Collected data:
*** Begin section ***
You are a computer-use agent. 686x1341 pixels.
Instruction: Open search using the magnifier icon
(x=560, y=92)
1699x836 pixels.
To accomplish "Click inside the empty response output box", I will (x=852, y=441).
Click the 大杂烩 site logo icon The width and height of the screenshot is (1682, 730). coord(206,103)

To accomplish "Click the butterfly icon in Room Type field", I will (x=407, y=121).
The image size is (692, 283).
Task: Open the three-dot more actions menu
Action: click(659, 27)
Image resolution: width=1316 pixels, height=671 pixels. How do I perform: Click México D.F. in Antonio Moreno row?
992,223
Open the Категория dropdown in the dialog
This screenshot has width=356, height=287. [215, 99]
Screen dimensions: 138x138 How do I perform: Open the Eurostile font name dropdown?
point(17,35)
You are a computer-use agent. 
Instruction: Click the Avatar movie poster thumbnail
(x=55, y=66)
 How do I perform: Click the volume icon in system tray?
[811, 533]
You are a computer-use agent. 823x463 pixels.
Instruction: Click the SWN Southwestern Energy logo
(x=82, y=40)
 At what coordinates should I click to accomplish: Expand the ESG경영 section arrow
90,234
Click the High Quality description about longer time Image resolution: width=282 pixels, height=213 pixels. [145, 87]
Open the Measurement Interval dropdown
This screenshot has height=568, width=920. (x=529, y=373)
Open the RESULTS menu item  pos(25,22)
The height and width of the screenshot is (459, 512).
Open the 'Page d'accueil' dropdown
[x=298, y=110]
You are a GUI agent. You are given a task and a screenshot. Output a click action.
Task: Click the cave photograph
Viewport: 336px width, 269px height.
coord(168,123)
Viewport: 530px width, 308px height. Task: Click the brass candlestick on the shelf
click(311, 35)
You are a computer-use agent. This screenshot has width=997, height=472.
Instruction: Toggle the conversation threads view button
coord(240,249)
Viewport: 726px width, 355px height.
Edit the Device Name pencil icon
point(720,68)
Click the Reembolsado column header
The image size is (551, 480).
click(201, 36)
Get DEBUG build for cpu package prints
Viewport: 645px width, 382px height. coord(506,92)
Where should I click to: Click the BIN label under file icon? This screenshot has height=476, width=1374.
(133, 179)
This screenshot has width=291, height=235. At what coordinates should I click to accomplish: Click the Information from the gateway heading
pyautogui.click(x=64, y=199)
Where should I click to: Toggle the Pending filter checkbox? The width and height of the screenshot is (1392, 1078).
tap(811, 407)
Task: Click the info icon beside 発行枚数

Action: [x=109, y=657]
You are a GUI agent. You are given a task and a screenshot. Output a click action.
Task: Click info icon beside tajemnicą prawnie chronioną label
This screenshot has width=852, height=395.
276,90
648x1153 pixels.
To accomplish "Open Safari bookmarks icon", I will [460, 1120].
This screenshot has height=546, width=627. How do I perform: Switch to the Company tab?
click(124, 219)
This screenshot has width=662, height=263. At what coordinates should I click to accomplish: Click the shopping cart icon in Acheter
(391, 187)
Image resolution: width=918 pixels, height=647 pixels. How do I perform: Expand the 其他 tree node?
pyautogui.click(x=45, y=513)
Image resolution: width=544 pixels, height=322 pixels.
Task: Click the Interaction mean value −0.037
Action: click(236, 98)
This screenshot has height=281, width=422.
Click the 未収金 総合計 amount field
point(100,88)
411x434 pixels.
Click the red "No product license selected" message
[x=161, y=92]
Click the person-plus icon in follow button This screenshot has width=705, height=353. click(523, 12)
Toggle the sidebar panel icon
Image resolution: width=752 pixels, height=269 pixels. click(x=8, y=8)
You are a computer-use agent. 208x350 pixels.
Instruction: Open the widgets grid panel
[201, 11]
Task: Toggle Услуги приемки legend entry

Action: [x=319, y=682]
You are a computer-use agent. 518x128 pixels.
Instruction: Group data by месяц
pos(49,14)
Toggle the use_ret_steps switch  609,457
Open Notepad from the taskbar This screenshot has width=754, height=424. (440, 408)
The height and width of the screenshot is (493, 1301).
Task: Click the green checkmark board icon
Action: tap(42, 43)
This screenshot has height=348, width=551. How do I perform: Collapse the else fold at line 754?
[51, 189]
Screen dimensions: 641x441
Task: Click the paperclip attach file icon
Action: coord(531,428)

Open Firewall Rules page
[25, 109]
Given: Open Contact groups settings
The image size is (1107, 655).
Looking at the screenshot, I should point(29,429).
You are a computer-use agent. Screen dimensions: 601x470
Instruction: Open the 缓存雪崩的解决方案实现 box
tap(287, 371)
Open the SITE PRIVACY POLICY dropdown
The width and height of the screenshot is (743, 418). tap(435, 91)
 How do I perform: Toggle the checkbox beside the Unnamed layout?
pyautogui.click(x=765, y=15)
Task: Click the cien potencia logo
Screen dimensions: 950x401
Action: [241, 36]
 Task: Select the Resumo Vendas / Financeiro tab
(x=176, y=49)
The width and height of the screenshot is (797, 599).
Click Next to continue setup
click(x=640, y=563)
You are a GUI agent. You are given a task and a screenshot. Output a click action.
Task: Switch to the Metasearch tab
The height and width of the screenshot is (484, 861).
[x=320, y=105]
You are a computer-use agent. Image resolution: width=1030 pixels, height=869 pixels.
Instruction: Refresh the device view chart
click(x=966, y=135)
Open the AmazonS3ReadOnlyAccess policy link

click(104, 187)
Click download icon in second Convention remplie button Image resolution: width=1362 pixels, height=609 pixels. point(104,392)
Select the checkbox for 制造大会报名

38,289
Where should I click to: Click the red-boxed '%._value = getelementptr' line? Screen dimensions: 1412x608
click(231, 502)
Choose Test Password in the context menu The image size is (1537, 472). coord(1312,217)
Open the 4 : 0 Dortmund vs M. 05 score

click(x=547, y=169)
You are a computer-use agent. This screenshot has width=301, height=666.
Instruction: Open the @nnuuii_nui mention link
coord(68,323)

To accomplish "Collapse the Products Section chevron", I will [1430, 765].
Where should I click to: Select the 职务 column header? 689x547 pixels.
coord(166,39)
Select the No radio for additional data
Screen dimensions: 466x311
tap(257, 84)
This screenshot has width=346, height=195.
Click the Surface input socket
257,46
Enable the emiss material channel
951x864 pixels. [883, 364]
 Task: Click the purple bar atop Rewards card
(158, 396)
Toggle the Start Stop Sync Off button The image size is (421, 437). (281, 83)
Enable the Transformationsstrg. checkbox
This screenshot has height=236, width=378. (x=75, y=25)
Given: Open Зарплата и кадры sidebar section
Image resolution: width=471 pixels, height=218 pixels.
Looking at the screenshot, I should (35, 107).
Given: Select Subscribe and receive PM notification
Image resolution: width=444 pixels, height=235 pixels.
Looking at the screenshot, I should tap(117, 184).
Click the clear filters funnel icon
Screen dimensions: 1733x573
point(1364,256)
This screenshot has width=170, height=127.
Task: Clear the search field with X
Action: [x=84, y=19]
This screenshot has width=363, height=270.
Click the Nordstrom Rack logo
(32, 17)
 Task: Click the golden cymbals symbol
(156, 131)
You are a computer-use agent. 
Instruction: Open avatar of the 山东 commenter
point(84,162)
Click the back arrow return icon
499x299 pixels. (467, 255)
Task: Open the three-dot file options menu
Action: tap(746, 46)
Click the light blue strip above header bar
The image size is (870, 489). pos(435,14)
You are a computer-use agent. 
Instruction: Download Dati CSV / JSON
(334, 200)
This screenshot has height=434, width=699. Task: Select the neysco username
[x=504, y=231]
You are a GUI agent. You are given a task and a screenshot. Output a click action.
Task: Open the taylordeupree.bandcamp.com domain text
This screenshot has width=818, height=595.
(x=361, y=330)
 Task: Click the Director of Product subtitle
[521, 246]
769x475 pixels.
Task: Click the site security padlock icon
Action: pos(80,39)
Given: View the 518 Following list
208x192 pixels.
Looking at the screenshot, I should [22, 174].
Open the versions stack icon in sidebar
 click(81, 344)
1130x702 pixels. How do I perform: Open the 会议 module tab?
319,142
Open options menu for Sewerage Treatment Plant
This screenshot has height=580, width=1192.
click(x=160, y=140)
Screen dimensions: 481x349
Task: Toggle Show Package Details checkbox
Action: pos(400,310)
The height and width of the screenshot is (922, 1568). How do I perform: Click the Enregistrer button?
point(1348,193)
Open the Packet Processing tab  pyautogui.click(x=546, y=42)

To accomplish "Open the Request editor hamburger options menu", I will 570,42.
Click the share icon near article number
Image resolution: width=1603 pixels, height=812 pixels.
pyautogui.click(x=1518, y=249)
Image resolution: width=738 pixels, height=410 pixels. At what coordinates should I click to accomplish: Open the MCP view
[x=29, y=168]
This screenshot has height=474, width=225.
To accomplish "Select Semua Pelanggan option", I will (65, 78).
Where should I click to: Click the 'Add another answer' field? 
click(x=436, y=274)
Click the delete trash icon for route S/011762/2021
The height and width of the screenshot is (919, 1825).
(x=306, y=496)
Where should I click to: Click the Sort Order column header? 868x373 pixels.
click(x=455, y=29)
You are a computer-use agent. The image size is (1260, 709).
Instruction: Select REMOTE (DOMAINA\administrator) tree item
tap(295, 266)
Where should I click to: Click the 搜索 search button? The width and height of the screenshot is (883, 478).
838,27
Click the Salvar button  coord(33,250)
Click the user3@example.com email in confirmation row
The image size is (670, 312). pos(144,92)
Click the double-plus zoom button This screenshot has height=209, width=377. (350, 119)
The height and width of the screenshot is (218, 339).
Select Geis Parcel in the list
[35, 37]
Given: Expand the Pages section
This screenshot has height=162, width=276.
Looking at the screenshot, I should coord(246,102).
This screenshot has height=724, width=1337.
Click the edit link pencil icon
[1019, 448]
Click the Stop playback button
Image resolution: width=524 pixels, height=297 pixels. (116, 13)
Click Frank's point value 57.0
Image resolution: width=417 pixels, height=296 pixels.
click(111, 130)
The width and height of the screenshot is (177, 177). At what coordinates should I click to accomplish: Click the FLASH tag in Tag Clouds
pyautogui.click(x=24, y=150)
*** End section ***
- **Task goal**:
Copy each line above where "computer" appears.

- **Reply**:
You are a computer-use agent. 686x1341 pixels.
You are a computer-use agent. 
You are a computer-use agent. 823x463 pixels.
You are a computer-use agent. This screenshot has width=997, height=472.
You are a computer-use agent. 208x350 pixels.
You are a computer-use agent. 518x128 pixels.
You are a computer-use agent. Screen dimensions: 601x470
You are a computer-use agent. Image resolution: width=1030 pixels, height=869 pixels.
You are a computer-use agent. This screenshot has width=301, height=666.
You are a computer-use agent. 
You are a computer-use agent. 
You are a computer-use agent. The image size is (1260, 709).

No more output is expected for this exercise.